One way to provide feedback to hospitalists is through the use of dashboards that deliver data on individual performance compared with agreed-upon standards or peer comparison.14 The research regarding the impact of improvement on quality of care with the use of dashboards is mixed.15 17 18 While dashboards have so far been primarily used in the outpatient setting,6 some hospitalist groups have deployed them in the inpatient setting with improvement in performance metrics.19–21
Despite the growing trend on feedback performance on quality metrics, there remain limited data on the means, frequency and content of feedback that should be provided to physicians, particularly frontline hospitalists. In addition, there is also a paucity of published information on best practices around mentoring and support that should accompany sharing of performance metrics with hospitalists.
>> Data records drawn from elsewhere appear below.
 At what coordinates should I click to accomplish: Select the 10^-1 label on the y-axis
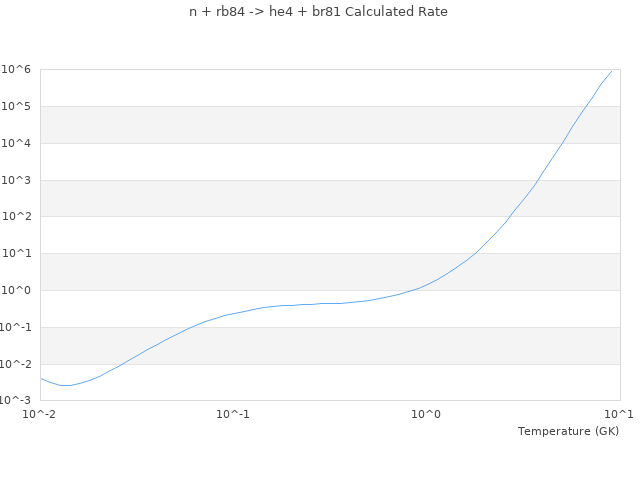point(17,327)
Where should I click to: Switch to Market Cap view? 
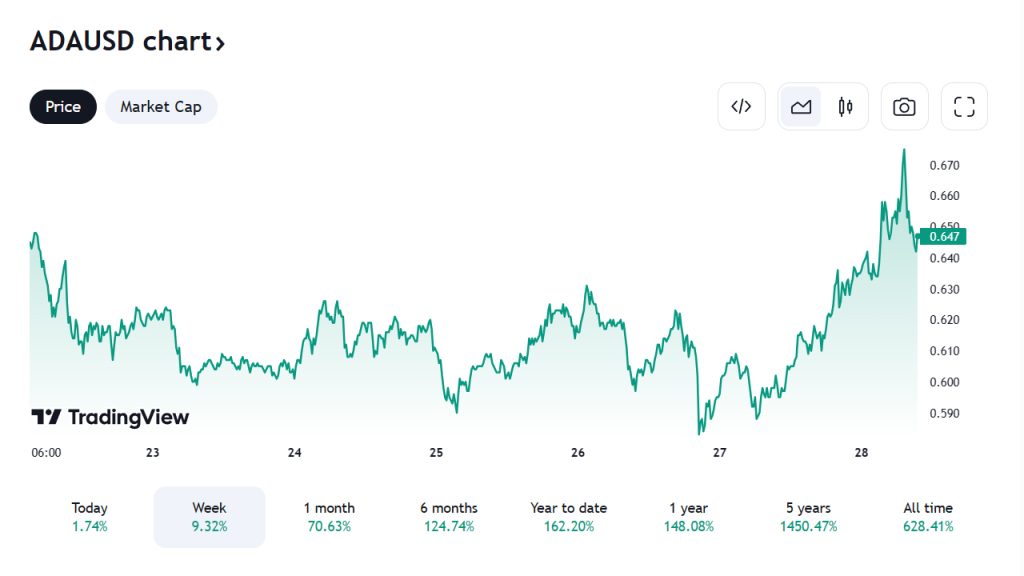point(161,107)
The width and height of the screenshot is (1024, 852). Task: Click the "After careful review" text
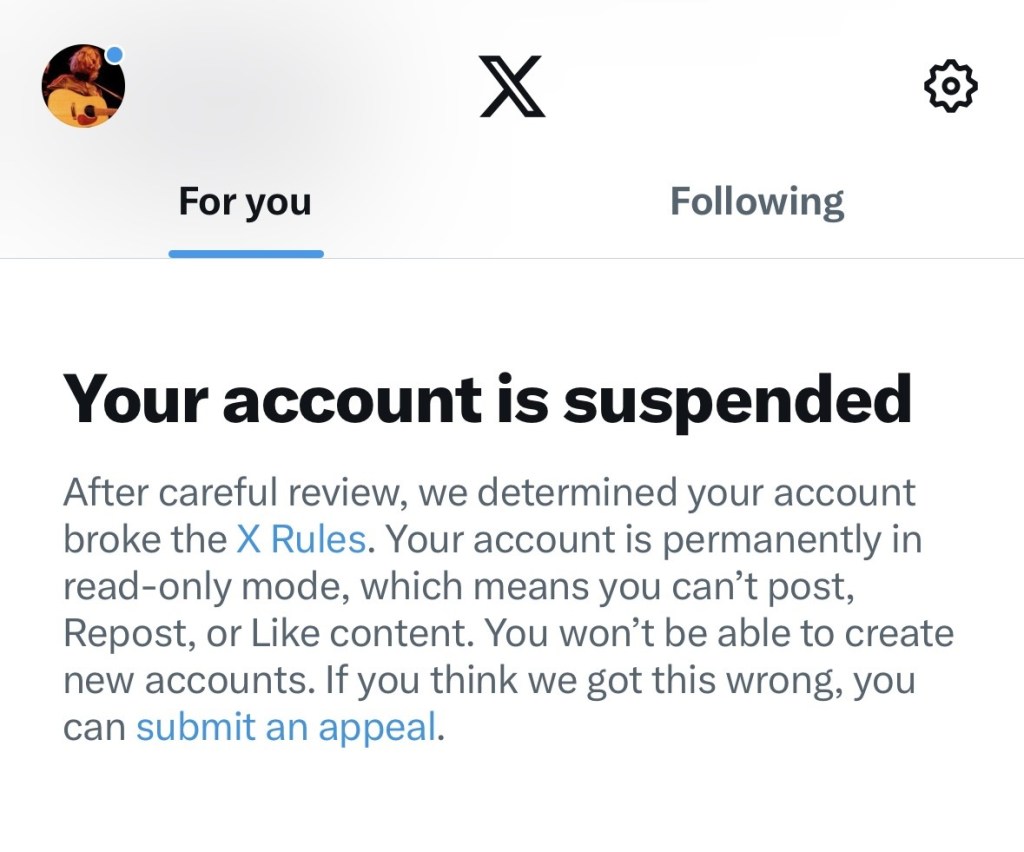click(x=234, y=493)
The Agency of Healthcare Quality and Design (AHRQ) has issued guidance addressing these areas. We report our experience with a comprehensive feedback system for frontline hospitalists created and implemented using best practices for designing and operationalising confidential physician performance reports as laid out by the AHRQ.22 We also report the change in our quality metrics after the implementation of this system for the same time period.
This quality improvement project was conducted in the section of hospital medicine at the Medical College of Wisconsin in Milwaukee, USA. Our hospitalist group consists of 46 full-time equivalent (FTE) faculty members. Of the 46 members, 40 are daytime faculty, and the rest exclusively work night shifts. All daytime hospitalists were included in this project. The purpose of our performance feedback report was to provide ongoing feedback to our hospitalist faculty on their individual performance on outcome and process measures, along with a reminder of section targets and tactics for improvement. A performance feedback report for hospitalists was created based on the guidelines provided by the AHRQ. There are two documents included in the feedback report: an individual dashboard and a peer comparison report. The performance metrics chosen for this quality improvement project are presented in table 1.
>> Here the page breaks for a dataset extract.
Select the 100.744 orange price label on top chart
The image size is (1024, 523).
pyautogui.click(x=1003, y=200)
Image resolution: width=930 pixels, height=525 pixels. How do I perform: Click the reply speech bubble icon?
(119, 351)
These metrics were chosen in active discussion with hospitalists who are leaders within the section of hospital medicine and the leadership team of our hospital partner. We considered other metrics such as mortality rate and utilisation of inpatient admission order sets for specific diseases for inclusion in the performance feedback report. Mortality rate was excluded because our group has historically done very well on mortality metrics. Order set utilisation rate was excluded because we did not have a robust mechanism to capture these data on an ongoing basis.
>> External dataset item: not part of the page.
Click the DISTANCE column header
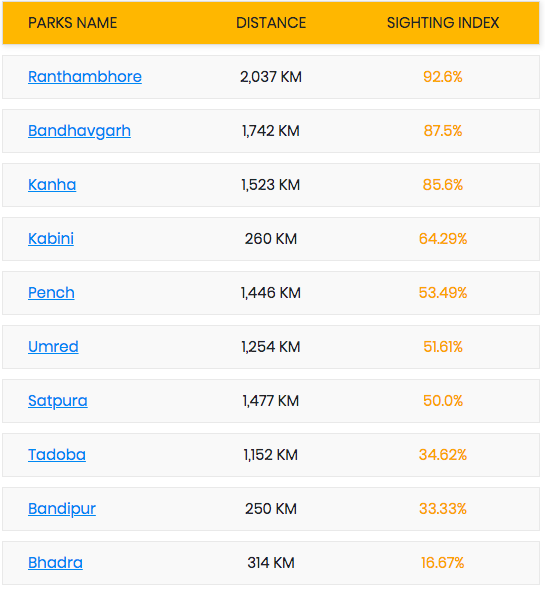Screen dimensions: 545x594 [271, 23]
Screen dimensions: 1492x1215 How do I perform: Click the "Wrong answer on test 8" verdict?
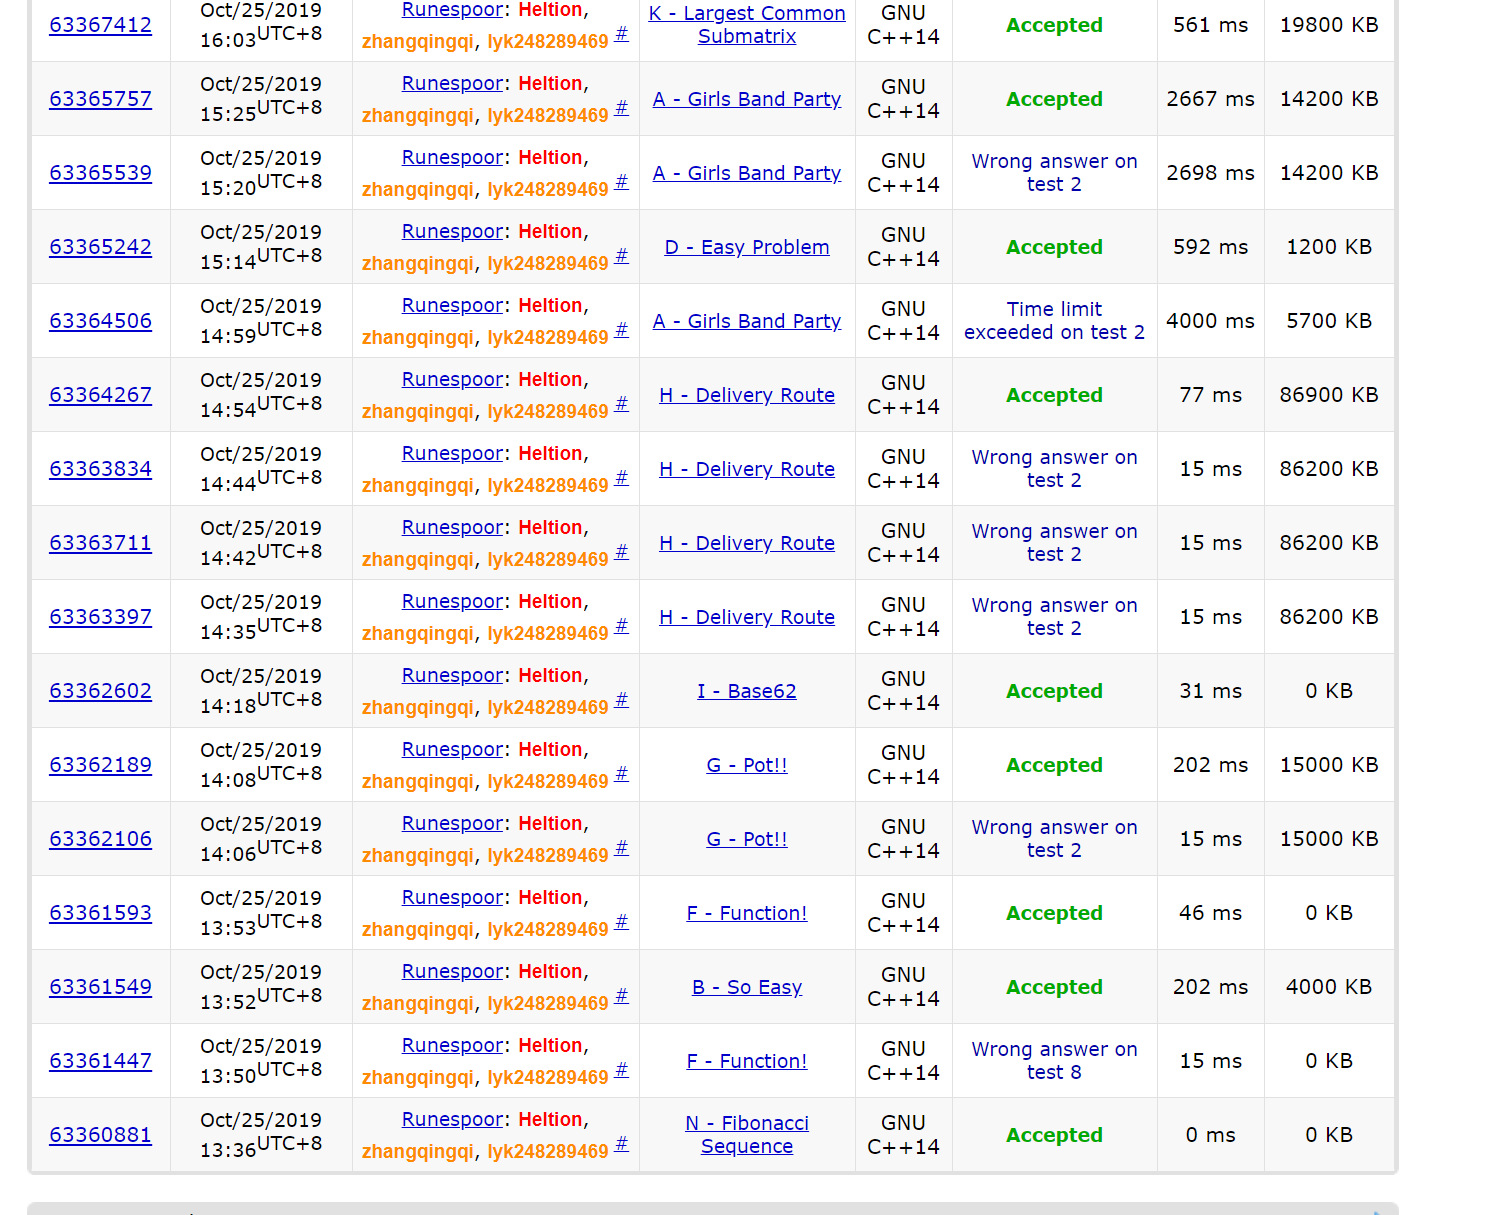point(1054,1060)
Included on each hospitalist’s dashboard are the individual provider’s performance on each metric and the fiscal year-to-date target goals for each metric (see figure 1). The rank order list arranges all faculty by performance on the following metrics: Healthcare Consumer Assessment of Healthcare Providers and Systems (HCAHPS) scores, readmission rates, length of stay (LOS), attendance at care coordination rounds (CCRs) and discharge orders placed by 10:00 (see figure 2). The names of faculty meeting quality metric targets are unmasked, along with the name of the receiving faculty member. The names of underperforming faculty are masked. At least 5 and usually 10 (or more) hospitalists underperform on each quality metric during any given month. Therefore, it is not possible to easily determine who these hospitalists are. In any case, such ‘relative social ranking’ is an accepted way to provide confidential performance feedback to physicians.22
The methods by which data are collected and integrated to form the dashboard and rank order list are described below.
Dashboard data sources
We integrated data from multiple data sources to develop hospitalist dashboards for the specified fiscal year-to-date time period. Sources of data for the dashboard are listed in table 2. Complete data extraction and transformation was performed using Microsoft SQL Server Management Studio and R Studio.
Rank order list data sources
Six measures are currently displayed in the rankings. Ranked metrics include readmissions, LOS, HCAHPS scores (overall and provider communication), discharge orders placed by 10:00 and attendance at CCRs. Data for these measures are pulled from multiple sources including Vizient (readmissions and LOS), Epic Clarity (patient discharge time) and Press Ganey (HCAHPS). Each provider’s National Provider Identifier (NPI) Standard is included in the download when the data are pulled. Including the NPI ensures that there is a unique identifier for each provider. Each pulled data set is then uploaded into its own individual table within SQL Server. SQL Views are created to evaluate the ranking of each provider within each of the seven measures. The SQL Views also assign colours based on the percentile of the provider’s performance or whether the provider meets the goals established by the Hospitalist Section. Microsoft Visual Studio is then used to assemble the data from the SQL Views into an HTML page using the NPI to join the seven data sets. We then created a separate HTML page for each provider, thus allowing each provider to see their own score and where they rank while ‘masking’ the scores of other providers who have not met the established goal.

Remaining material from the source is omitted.